* _WORK ORDER_: Among the records below, find the line that has "Screen dimensions: 1107x842"; from there, give the lines again exactly, and stop after the line that has "Image resolution: width=1017".

(Records drawn from a dataset)
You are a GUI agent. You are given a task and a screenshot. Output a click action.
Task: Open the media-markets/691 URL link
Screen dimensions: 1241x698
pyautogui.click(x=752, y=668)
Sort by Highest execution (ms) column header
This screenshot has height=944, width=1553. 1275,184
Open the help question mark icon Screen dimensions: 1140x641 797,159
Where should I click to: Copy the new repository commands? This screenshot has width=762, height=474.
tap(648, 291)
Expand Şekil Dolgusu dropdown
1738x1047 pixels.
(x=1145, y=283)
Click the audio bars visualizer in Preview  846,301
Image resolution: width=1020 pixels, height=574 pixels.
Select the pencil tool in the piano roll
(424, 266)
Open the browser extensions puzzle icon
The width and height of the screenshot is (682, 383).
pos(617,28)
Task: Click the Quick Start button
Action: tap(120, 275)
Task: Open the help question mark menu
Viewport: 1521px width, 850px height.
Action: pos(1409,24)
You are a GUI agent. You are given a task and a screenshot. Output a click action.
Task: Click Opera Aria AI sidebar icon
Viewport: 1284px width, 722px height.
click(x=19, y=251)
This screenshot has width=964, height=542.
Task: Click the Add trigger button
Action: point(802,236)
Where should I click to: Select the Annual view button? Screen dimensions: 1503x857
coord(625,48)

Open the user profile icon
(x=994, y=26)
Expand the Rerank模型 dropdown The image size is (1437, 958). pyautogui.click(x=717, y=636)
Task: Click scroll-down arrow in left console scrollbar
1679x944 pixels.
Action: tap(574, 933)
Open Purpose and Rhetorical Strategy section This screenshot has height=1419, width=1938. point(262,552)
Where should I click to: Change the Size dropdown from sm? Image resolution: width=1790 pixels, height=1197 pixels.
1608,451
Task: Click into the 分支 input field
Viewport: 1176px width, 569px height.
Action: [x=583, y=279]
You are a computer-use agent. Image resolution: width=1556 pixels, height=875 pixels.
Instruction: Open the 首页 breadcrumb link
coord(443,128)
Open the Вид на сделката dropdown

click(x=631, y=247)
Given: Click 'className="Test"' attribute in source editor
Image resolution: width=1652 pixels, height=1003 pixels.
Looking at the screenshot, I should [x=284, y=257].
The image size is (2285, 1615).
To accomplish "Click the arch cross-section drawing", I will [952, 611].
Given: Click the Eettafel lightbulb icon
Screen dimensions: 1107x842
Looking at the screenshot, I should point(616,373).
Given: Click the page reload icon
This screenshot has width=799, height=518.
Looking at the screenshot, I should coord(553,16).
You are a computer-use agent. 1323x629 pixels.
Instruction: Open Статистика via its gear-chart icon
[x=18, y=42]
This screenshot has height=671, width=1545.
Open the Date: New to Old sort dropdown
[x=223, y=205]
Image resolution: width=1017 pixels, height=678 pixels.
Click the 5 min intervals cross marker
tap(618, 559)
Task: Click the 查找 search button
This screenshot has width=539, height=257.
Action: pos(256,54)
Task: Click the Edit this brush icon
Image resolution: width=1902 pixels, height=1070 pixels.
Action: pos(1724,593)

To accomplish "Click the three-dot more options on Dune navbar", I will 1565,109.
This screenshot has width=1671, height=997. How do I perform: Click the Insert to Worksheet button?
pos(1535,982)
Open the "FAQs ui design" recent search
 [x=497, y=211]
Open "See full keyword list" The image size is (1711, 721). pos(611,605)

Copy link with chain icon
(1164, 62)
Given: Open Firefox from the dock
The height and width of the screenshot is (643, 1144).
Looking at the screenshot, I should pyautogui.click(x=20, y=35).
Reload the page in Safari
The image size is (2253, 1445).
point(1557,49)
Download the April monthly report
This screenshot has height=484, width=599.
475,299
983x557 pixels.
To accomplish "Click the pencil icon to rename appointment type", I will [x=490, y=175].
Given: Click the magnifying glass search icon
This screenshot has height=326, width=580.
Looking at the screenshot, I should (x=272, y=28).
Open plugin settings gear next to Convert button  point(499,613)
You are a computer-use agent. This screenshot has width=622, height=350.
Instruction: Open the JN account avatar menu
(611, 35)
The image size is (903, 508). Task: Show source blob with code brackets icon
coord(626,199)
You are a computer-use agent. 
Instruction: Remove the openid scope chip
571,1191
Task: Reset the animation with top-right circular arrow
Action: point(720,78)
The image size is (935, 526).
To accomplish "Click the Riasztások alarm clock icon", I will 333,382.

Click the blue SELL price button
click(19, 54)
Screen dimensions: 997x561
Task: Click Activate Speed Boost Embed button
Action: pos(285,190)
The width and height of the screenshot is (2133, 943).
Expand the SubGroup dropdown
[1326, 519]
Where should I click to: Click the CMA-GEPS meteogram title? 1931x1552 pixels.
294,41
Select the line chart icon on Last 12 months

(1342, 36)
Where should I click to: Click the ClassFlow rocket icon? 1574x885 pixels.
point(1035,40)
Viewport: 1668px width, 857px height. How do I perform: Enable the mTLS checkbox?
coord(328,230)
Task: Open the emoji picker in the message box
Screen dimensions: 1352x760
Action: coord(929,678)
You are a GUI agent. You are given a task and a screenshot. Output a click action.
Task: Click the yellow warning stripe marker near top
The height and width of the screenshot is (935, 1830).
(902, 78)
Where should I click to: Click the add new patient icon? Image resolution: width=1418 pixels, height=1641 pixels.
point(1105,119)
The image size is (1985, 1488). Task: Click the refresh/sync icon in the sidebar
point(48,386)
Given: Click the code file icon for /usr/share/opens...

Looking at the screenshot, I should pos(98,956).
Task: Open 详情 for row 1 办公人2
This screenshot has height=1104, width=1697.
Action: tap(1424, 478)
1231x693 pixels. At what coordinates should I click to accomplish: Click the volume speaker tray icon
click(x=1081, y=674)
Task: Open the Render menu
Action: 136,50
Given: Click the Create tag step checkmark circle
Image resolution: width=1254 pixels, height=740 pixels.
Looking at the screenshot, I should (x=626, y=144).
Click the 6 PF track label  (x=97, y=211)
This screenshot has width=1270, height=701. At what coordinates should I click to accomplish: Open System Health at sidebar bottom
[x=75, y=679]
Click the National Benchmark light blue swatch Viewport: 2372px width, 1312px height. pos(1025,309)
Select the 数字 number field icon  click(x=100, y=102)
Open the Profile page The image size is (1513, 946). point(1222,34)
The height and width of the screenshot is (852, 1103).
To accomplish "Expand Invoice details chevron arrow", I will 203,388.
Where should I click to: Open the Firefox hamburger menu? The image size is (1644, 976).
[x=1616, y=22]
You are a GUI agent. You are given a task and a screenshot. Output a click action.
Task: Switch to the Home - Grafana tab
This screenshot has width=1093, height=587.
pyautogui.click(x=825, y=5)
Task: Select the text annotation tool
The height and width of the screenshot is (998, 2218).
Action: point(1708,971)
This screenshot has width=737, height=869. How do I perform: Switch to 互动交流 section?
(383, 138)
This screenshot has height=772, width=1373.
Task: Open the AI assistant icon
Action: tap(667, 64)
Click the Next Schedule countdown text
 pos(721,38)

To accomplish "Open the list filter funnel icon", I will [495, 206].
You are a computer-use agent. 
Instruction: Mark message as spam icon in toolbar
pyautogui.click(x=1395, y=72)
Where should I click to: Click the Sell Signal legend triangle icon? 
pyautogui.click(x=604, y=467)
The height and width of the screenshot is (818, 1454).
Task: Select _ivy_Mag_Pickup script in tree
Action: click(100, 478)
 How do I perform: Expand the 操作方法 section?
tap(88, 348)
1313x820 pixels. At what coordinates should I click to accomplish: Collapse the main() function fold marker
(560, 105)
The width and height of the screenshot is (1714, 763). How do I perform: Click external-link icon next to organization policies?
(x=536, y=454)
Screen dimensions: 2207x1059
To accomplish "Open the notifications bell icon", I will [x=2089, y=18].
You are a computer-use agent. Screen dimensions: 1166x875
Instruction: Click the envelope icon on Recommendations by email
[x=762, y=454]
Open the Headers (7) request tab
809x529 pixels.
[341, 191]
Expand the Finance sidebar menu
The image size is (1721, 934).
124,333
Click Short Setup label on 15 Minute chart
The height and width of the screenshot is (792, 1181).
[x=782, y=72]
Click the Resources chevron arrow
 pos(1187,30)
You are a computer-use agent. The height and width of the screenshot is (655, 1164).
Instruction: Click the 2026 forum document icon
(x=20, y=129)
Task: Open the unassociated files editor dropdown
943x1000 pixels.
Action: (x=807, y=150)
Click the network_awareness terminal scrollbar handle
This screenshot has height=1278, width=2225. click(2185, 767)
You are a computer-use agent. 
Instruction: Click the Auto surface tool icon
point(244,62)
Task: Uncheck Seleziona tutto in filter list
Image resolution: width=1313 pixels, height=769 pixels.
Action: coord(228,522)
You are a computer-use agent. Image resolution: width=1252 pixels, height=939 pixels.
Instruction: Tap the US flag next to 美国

* _SOLUTION_:
Screen dimensions: 1107x842
Looking at the screenshot, I should point(616,373).
Given: Click the page reload icon
This screenshot has width=799, height=518.
Looking at the screenshot, I should coord(553,16).
You are a computer-use agent. 1323x629 pixels.
Instruction: Open Статистика via its gear-chart icon
[x=18, y=42]
This screenshot has height=671, width=1545.
Open the Date: New to Old sort dropdown
[x=223, y=205]
Image resolution: width=1017 pixels, height=678 pixels.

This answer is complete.